Aim of the exercise:
Please rewrite the rows between the lines holding "You are a GUI" and "tap(53, 120)", inclusive, swapping "agent" for "assistant" and changing nothing else. Omit the pictures from your answer.

Stored data entries:
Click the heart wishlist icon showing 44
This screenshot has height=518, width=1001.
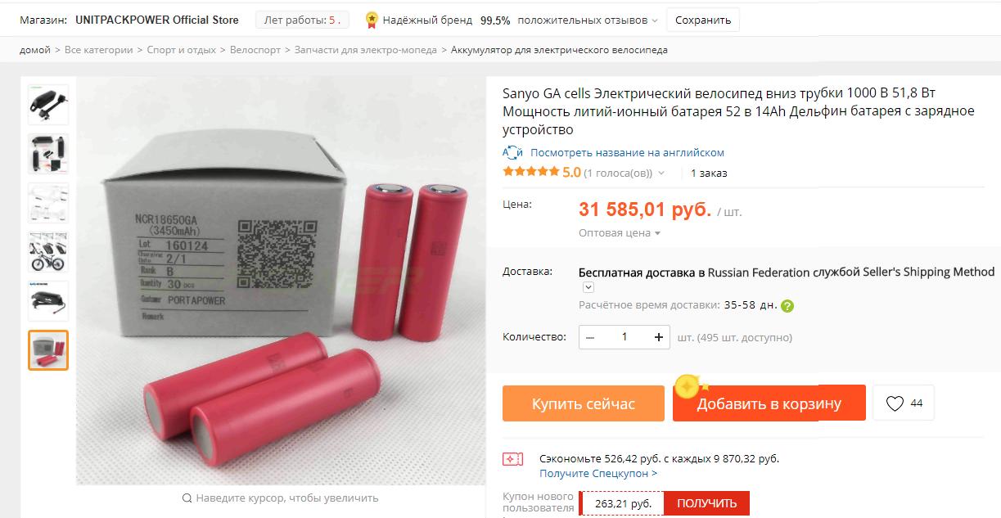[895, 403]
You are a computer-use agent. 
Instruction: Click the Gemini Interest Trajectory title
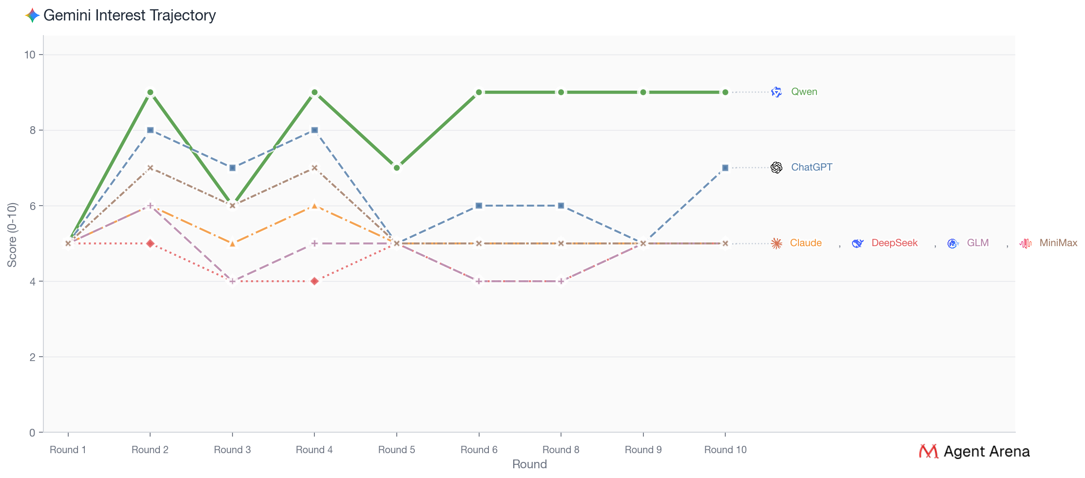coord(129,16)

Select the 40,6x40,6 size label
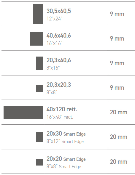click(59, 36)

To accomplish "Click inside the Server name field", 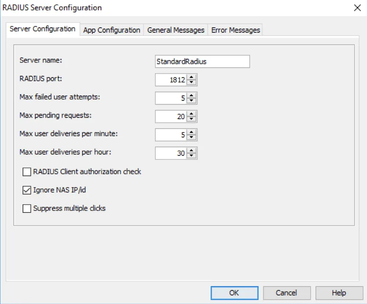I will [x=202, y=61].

* * *

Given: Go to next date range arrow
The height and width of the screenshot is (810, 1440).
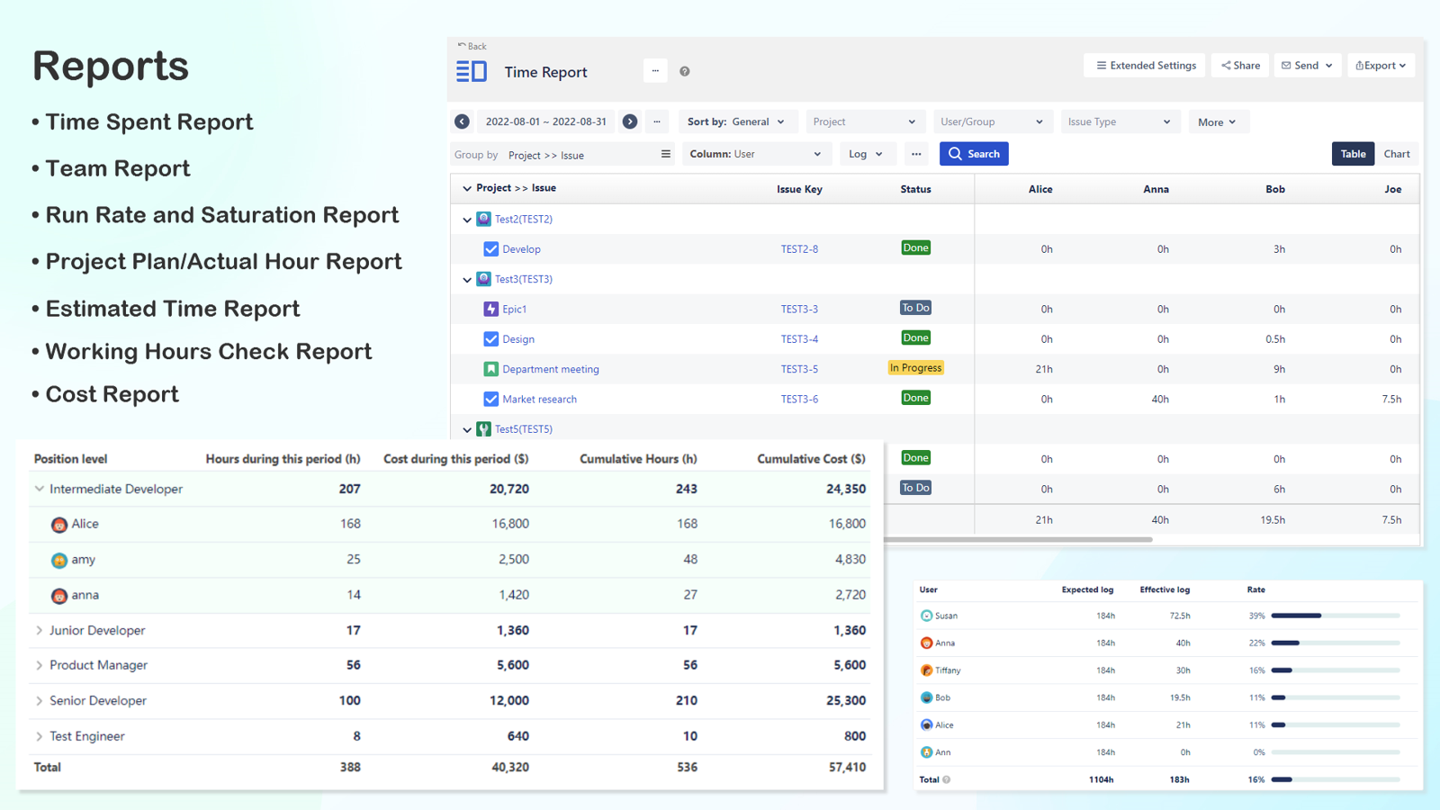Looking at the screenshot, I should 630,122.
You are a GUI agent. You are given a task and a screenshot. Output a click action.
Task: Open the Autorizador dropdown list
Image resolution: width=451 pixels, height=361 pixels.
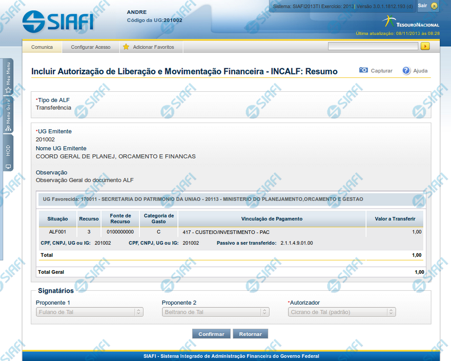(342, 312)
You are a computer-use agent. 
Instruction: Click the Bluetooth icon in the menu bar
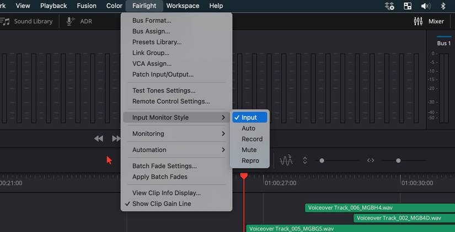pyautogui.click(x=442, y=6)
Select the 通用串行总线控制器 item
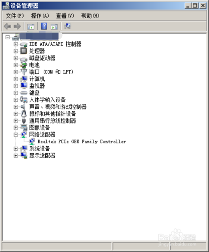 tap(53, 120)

Task solution:
You are a GUI assistant. You are given a task and a screenshot. Output a click action.
Task: Open the Autorizador dropdown list
Image resolution: width=451 pixels, height=361 pixels.
(342, 312)
You are a computer-use assistant. 
Instruction: Click the Bluetooth icon in the menu bar
pyautogui.click(x=442, y=6)
Select the 通用串行总线控制器 item
 tap(53, 120)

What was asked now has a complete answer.